- Andaranfulbari Location in West Bengal, India Andaranfulbari Andaranfulbari (India)
- Coordinates: 26°20′04″N 89°39′36″E﻿ / ﻿26.3345°N 89.6599°E
- Country: India
- State: West Bengal
- District: Cooch Behar

Population (2011)
- • Total: 18,261
- Time zone: UTC+5:30 (IST)
- PIN: 736160
- Telephone/STD code: 03582
- Vehicle registration: WB
- Lok Sabha constituency: Cooch Behar, Alipurduars
- Vidhan Sabha constituency: Natabari, Tufanganj
- Website: coochbehar.gov.in

= Andaranfulbari =

Andaranfulbari (also spelled Andaran Phulbari) is a village and a gram panchayat in the Tufanganj I CD block in the Tufanganj subdivision of the Cooch Behar district in West Bengal, India.

==Geography==

===Location===
Andaranfubari is located at .

Andaranfulbari I and Andaranfulbari II are gram panchayats in the Tufanganj I CD block.

===Area overview===
The map alongside shows the eastern part of the district. In the Tufanganj subdivision 6.97% of the population lives in urban areas and 93.02% in rural areas. In the Dinhata subdivision 5.98% of the population lives in the urban areas and 94.02% lives in the urban areas. The entire district forms the flat alluvial flood plains of mighty rivers.

Note: The map alongside presents some notable locations in the subdivisions. All places marked in the map are linked in the larger full screen map.

==Demographics==
As per the 2011 Census of India, Andaran Phulbari had a total population of 18,261. There were 9,445 (52%) males and 8,816 (48%) females. There were 1,725 persons in the age range of 0 to 6 years. The total number of literate people in Andaran Phulbari was 12,820 (77.53% of the population over 6 years).

==Historical ruins==
The ruins of an old fort, known as Chilarair Kot, are located here. Sukladwaj or Chilarai, (1510–1571), younger brother of Nara Narayan, of the Koch dynasty, had established the fort.

According to historian Harendranth Chowdhury, Chilarai lived in a wood or bamboo built complex in the fort well protected by high walls. Possibly it earlier was a mecha ghar, a temporary structure built of wood or bamboo, to engage in warfare, in the 16-17th century, close to a highway. Chilarai had built several such mecha ghars along the road to Assam for use in warfare against the king of Assam. Chilarai was very fond of the mecha ghar at Andaran Fulbari, on the banks of the Raidak River. It is said that the name of the place earlier was only Fulbari, and the prefix was added because the fort housed the andar mahal (family quarters) of Chilarai.

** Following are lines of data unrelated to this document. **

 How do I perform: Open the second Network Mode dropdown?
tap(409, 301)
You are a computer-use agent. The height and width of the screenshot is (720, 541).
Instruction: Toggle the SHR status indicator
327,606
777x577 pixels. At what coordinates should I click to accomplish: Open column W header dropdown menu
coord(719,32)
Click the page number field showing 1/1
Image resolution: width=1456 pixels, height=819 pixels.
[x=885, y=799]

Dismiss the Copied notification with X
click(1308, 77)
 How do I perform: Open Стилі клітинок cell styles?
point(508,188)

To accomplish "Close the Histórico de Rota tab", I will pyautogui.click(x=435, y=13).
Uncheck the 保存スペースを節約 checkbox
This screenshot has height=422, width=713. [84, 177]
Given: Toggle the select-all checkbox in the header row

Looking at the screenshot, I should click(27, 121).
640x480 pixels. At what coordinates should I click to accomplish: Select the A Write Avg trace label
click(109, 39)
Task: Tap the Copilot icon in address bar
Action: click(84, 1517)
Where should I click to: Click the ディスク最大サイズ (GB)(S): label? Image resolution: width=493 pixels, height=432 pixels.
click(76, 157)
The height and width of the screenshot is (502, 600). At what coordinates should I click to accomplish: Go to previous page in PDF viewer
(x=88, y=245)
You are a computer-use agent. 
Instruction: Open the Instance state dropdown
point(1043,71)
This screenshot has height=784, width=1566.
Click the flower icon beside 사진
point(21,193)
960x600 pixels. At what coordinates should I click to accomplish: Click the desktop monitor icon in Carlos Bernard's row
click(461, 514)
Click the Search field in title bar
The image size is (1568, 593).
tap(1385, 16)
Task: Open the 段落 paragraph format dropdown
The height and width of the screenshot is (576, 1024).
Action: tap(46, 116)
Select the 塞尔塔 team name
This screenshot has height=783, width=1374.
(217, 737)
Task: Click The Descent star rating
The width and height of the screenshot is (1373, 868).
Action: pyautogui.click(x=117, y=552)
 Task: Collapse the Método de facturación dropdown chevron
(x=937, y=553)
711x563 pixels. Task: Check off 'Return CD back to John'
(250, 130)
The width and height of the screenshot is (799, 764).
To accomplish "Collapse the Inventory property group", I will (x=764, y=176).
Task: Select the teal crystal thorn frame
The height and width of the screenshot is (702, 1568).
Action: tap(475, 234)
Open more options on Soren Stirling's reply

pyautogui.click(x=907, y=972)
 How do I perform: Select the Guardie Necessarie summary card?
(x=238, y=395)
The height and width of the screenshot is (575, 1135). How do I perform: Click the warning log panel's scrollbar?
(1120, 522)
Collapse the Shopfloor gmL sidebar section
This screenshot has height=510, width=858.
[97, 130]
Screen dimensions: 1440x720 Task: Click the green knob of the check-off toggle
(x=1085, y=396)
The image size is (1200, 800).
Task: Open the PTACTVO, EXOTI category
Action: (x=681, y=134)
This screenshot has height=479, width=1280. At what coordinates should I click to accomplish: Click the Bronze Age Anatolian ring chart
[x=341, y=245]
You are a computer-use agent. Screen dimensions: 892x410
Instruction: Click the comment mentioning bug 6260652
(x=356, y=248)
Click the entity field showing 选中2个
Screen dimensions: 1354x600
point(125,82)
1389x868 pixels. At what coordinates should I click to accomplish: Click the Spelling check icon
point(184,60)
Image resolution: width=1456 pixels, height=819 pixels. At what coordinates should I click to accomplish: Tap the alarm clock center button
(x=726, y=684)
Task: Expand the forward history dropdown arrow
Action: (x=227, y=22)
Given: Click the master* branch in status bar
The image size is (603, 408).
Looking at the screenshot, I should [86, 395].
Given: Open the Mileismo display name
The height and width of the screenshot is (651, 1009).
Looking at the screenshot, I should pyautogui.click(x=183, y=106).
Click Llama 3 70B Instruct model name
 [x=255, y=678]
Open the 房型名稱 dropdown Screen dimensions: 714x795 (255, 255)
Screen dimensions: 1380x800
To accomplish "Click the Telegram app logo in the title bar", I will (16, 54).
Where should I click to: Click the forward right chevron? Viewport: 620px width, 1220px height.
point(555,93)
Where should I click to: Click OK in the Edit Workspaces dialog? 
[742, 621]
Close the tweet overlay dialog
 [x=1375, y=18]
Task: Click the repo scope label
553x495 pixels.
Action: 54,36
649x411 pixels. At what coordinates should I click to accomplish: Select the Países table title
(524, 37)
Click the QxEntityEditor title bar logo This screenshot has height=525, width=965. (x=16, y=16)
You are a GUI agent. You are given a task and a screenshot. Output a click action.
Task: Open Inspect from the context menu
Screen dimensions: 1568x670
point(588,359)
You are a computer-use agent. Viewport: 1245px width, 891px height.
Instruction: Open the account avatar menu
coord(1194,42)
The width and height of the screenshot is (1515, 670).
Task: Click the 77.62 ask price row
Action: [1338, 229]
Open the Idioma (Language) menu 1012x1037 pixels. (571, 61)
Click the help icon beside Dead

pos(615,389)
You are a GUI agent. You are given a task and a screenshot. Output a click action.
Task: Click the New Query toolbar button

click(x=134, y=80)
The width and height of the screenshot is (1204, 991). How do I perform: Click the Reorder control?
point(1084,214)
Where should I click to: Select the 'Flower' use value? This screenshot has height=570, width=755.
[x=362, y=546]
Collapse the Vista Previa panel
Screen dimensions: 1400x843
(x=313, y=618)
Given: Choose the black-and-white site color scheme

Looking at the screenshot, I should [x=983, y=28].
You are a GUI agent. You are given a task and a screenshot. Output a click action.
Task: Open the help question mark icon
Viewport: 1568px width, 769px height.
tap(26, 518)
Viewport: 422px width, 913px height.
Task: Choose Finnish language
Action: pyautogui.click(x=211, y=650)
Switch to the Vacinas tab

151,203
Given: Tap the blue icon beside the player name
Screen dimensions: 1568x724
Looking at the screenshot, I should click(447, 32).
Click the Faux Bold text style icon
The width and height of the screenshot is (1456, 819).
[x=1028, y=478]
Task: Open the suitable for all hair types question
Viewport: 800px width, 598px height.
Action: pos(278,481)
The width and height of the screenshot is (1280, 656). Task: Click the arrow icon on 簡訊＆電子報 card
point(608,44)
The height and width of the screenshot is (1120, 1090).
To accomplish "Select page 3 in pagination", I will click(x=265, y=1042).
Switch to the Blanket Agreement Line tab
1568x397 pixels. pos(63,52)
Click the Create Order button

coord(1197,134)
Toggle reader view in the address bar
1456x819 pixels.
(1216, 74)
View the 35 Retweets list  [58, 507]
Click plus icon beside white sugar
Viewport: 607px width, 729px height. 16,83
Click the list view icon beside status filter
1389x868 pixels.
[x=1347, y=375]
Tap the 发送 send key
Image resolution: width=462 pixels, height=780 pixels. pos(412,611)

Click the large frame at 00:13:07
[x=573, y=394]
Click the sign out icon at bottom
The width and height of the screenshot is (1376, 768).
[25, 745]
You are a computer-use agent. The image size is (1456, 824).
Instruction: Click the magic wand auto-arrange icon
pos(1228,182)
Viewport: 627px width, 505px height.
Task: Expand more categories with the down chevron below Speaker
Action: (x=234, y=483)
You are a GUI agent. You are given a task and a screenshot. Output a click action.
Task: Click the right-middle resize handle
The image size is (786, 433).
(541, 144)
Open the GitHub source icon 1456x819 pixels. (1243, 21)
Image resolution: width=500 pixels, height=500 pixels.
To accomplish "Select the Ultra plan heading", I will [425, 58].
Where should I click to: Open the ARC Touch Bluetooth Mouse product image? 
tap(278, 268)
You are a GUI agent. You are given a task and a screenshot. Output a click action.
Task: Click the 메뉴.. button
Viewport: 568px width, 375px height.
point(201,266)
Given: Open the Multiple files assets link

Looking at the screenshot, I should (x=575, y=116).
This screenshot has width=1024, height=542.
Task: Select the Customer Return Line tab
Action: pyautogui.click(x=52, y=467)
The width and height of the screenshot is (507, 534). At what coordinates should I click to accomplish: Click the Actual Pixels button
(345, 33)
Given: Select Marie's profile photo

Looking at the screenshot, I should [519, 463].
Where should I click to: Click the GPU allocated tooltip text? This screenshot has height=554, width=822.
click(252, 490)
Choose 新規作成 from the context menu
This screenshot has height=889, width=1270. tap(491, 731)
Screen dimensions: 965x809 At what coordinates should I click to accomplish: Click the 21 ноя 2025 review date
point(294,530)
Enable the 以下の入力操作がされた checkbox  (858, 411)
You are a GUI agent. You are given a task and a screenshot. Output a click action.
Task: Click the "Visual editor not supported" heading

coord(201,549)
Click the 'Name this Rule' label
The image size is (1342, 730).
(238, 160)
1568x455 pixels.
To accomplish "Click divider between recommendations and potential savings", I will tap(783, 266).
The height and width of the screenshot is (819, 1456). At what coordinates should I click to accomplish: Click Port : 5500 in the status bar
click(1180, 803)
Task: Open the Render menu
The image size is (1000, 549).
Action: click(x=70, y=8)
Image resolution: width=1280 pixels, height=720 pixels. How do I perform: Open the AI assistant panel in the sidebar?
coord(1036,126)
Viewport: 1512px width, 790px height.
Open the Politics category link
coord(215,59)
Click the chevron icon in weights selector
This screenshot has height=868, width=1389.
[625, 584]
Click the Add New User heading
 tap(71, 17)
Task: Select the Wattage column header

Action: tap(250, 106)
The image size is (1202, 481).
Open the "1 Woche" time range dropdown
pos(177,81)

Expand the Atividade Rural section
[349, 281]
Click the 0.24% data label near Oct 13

There is no trace of the structures built of wood or bamboo, but the remains of the surrounding protection walls are still there. The earthen surrounding walls were strengthened at the base with lime and brickbats. It is 7 feet high and 6 feet wide, but it is believed to have been higher in the earlier days. In the north and south it is 270 feet long, and in the east and west it is 210 feet long. There is a 5 feet gap in the east, which possibly was the entrance. The andar mahal probably had a separate entrance. The land inside the fort measures 56700 ft2.

Chilarai had once hidden the Assamese Vaishnavism preacher Sankardev in his fort, to protect him from the wrath of his elder brother, Nara Narayan. Chilarai was possibly influenced by the sage at Andaran Fulbari and later converted to Vaishnavism. It may be mentioned here that although Narayana was the family deity of the Koch dynasty they followed Shaktism and were worshippers of goddess Kamteswari.

The ruins of another fort, known as Chilarair Bara Kot, is there at Kamat Phulbari, 2.4 km away.